As one can see from here, almost 2 years ago I was the first to take issue with Connelley with respect to the Wikipedia article for the "hockey stick controversy." I finally gave up but not without writing a "Note to Article Readers" where I stated:
I have attempted to provide more balance to this article but my edits have been reverted wholesale and I fail to see the point of extended revert war. So I would just caution you that a critical criticism of Mann's graph is that it implies no Medieval Warming Period or Little Ice Age and these phenomena are well documented in other sources. ...
Wikipedia is leftist. Even TIME's Obamaphile pundit Joe Klein grants that much. In Wikipedia one can find laughable assertions like "the question of [Alger] Hiss's guilt [as a Soviet spy] or innocence remains controversial." But it is interesting to see some recognition of this in the MSM.

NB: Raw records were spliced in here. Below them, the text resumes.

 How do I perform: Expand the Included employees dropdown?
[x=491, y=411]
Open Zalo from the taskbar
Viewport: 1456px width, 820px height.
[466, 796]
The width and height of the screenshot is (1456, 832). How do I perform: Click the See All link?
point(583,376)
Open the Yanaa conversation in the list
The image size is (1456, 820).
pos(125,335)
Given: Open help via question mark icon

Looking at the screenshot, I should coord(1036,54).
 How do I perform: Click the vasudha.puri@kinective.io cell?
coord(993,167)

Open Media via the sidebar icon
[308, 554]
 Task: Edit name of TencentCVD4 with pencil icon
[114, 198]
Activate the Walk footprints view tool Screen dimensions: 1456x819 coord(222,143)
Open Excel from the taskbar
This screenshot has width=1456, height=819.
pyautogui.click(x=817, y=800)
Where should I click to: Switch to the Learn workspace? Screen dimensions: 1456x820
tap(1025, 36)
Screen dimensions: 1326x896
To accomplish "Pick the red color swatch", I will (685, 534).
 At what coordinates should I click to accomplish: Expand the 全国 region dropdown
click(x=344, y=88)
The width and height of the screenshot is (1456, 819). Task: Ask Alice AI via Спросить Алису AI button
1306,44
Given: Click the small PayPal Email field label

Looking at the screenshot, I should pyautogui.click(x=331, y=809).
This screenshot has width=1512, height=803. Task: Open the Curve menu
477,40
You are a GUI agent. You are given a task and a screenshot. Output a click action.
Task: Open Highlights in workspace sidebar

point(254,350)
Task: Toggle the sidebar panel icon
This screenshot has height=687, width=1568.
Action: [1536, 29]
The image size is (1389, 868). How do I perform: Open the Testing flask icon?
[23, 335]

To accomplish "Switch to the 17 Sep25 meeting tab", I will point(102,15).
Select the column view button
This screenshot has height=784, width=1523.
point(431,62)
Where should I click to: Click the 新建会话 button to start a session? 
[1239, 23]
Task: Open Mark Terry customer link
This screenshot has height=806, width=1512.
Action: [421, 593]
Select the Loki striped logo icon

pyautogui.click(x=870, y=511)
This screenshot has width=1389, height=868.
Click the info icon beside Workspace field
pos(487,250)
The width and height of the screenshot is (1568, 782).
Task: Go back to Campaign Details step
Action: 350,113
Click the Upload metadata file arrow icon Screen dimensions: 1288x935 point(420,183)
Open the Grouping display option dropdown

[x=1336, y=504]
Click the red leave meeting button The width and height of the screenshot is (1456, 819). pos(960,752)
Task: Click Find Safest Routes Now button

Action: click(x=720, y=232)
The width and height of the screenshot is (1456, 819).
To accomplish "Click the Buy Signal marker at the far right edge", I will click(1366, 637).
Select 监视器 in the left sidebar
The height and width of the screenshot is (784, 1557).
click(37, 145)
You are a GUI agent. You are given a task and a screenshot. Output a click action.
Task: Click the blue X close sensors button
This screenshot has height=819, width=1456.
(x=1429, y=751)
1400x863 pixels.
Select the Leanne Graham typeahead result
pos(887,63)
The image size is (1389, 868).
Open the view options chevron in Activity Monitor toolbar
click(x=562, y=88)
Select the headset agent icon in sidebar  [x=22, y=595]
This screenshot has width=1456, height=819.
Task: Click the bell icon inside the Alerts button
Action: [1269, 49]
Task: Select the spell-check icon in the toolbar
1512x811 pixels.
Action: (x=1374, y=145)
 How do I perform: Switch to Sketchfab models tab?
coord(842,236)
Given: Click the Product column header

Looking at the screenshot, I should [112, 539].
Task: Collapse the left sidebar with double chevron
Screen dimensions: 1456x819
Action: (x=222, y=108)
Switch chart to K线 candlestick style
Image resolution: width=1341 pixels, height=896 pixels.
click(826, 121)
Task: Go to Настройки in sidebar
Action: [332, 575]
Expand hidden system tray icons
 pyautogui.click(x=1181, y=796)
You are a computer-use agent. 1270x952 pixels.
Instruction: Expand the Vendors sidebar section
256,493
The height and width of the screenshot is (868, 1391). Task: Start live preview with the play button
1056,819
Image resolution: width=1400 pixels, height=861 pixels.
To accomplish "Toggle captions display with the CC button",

Despite my taking up the guantlet for the skeptical side, however, I think that it is still important to tread carefully with respect to climate change. In Copenhagen Obama said, "This is not fiction, this is science," and I would be very reluctant to challenge that claim head on. Just as no government, either elected or unelected, anywhere in the world denies the climate change thesis, no scientific body of national or international standing is currently denying the reality of climate change either. In a community like Wikipedia editors, the need for a neutral point of view requires editors to give more representation to the views of the skeptics, but in a community of self-identified "conservative Albertans," there is the danger of going too far to the other side in one's rhetoric and advocacy.